**文書セクション**
^^^^
消化器内科医として内視鏡検査・治療に研鑽を重ねた後、祖父や父のように地域医療に貢献したいと開業へ
はじめに、先生が医師を志されたきっかけをお聞かせください。

私の祖父は、戦後の焼け野原の中で開業し、93歳になるまで地域の患者さんのために診療を続けた医師でした。父もまたその背中を追い、地域医療に尽力してきました。そんな二人の背中を見て育つうちに、私の中にも「人のために尽くす医師になりたい」という思いが自然と芽生えたんです。その思いを胸に、東京医科大学へ進学し、医師としての道を歩み始めました。
大学卒業後から開業されるまでのご経歴を教えてください。
私は内科医を志向していましたが、内科にもさまざまな分野があり、卒業時点ではどの分野を専門にするか具体的なビジョンがありませんでした。そのため、まずは実際の内科診療の場で経験を積もうと考え、東京医科大学病院の臨床検査医学科へ入局しました。
東京医科大学病院の臨床検査医学科では、血液凝固異常症やHIV感染症などの疾患を中心に、総合内科的な診療にも携わり、幅広い内科疾患の診療経験を積むことができました。そのなかで出会ったのが、消化器内科での内視鏡治療です。
内視鏡治療は、開腹手術などに比べて患者さんの身体的なご負担を軽減することができますし、内視鏡スコープを通じて発見した悪い部分を取り除くという治療は明快です。そして、検査から治療まで一貫して自分自身で担当できるというやりがいもあります。そうしたところに魅力を感じ、消化器内科を専門とすることを決めました。
これまで診てこられた主な症例についてお聞かせください。

佼成病院(現・杏林大学医学部付属杉並病院)、豊島病院(現・東京都立豊島病院)、江戸川病院の消化器内科に勤務し、内視鏡検査・治療を中心に幅広い消化器疾患の診療に携わり、消化器病専門医※1・消化器内視鏡専門医※2・肝臓専門医※3の資格も取得して研鑽を重ねてきました。
内視鏡治療にもさまざまな手法がありますが、当時主に取り組んでいたのが、内視鏡的粘膜下層剥離術(ESD)です。これは、内視鏡に電気メスを通して病変部を切除する手技で、粘膜内にある早期がんであれば大きさや形に関わらず一括で切除でき、臓器の温存が可能な治療法です。高度な技術を駆使し、胃がんや大腸がん、食道がんなど数多くの症例を担当しました。
また、膵がんや胆管がんなどの治療では、十二指腸まで挿入した内視鏡を通して胆管や膵管にステントを挿入し、胆汁や膵液の流れを改善する内視鏡的逆行性胆管膵管造影(ERCP)も多く経験しました。こうしたさまざまな症例を通じて、確かな診断力と治療技術を培ってきたと感じています。
※1 日本消化器病学消化器病専門医 ※2 日本消化器内視鏡学会消化器内視鏡専門医 ※3 日本肝臓学会肝臓専門医
江戸川病院では消化器内科部長や内視鏡センター長などの要職を務められた先生が、開業を決意された経緯や想いをお聞かせください。
^^^^
**課題について**
インタビューのうち、「内視鏡治療は、開腹手術などに」から「数多くの症例を担当しました。」に至るまでをすべて、一字一句違えずに書き写してください。 次の資料は作業に一切用いません。

**分析用データ**
^^^^
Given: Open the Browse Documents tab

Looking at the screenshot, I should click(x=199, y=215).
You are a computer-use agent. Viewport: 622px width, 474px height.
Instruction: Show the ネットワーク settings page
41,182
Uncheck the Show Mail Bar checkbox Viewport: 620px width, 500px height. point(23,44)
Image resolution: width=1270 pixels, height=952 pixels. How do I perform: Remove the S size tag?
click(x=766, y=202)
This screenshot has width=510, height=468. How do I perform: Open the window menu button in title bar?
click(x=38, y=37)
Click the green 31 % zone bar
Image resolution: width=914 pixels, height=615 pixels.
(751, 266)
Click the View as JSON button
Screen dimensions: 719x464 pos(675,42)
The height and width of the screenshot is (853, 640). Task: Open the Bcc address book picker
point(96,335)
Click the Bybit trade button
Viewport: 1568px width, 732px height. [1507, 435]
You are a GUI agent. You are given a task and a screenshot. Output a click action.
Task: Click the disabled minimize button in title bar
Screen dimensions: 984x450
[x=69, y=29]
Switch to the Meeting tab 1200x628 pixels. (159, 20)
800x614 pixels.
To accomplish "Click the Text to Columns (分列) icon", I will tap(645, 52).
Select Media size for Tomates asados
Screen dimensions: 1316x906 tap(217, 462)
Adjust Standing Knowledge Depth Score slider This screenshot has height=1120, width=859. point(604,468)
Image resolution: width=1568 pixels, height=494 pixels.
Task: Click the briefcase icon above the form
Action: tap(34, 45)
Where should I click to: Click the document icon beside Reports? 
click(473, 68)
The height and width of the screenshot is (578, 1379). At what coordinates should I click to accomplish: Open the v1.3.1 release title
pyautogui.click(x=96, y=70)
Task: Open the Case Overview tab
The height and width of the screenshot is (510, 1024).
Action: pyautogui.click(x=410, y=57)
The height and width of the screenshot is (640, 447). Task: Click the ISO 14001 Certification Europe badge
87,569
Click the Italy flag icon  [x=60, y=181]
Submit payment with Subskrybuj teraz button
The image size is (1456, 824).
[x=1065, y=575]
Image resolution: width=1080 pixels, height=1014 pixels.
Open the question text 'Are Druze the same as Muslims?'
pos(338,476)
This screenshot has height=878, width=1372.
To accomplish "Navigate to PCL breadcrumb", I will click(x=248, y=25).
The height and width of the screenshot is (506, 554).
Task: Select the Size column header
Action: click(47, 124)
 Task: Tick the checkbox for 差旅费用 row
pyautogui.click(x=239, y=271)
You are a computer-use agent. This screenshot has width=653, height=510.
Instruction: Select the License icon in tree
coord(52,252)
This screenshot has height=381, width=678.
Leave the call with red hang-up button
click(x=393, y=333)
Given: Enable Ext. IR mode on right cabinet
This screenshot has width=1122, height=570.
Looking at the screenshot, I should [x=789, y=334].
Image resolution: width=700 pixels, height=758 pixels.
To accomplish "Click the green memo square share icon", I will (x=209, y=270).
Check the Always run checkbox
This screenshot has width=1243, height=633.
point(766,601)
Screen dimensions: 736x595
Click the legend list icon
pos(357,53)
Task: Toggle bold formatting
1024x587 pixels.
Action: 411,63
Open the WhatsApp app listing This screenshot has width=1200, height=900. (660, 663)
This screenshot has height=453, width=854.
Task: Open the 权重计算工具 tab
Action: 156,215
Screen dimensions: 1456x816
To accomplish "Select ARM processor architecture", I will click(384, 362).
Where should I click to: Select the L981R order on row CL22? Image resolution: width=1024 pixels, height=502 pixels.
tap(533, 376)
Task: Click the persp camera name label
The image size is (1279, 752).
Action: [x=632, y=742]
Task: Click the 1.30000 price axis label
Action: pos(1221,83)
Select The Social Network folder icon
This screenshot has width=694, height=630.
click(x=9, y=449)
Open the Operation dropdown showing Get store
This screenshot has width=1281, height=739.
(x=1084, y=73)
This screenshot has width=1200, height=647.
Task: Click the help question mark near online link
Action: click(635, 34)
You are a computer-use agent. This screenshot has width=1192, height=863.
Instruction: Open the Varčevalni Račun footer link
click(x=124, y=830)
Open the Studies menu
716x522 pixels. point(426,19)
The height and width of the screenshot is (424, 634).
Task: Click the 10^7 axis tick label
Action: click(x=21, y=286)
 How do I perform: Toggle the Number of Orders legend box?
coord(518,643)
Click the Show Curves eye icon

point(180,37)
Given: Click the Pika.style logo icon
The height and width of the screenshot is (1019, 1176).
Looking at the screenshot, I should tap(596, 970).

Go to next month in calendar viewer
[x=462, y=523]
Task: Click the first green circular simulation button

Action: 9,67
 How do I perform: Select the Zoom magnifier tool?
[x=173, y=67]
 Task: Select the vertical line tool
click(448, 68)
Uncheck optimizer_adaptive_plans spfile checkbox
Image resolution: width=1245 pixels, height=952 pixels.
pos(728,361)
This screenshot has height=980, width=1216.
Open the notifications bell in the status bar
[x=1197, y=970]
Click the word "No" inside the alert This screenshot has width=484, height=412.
^^^^
**課題への回答**
内視鏡治療は、開腹手術などに比べて患者さんの身体的なご負担を軽減することができますし、内視鏡スコープを通じて発見した悪い部分を取り除くという治療は明快です。そして、検査から治療まで一貫して自分自身で担当できるというやりがいもあります。そうしたところに魅力を感じ、消化器内科を専門とすることを決めました。
これまで診てこられた主な症例についてお聞かせください。

佼成病院(現・杏林大学医学部付属杉並病院)、豊島病院(現・東京都立豊島病院)、江戸川病院の消化器内科に勤務し、内視鏡検査・治療を中心に幅広い消化器疾患の診療に携わり、消化器病専門医※1・消化器内視鏡専門医※2・肝臓専門医※3の資格も取得して研鑽を重ねてきました。
内視鏡治療にもさまざまな手法がありますが、当時主に取り組んでいたのが、内視鏡的粘膜下層剥離術(ESD)です。これは、内視鏡に電気メスを通して病変部を切除する手技で、粘膜内にある早期がんであれば大きさや形に関わらず一括で切除でき、臓器の温存が可能な治療法です。高度な技術を駆使し、胃がんや大腸がん、食道がんなど数多くの症例を担当しました。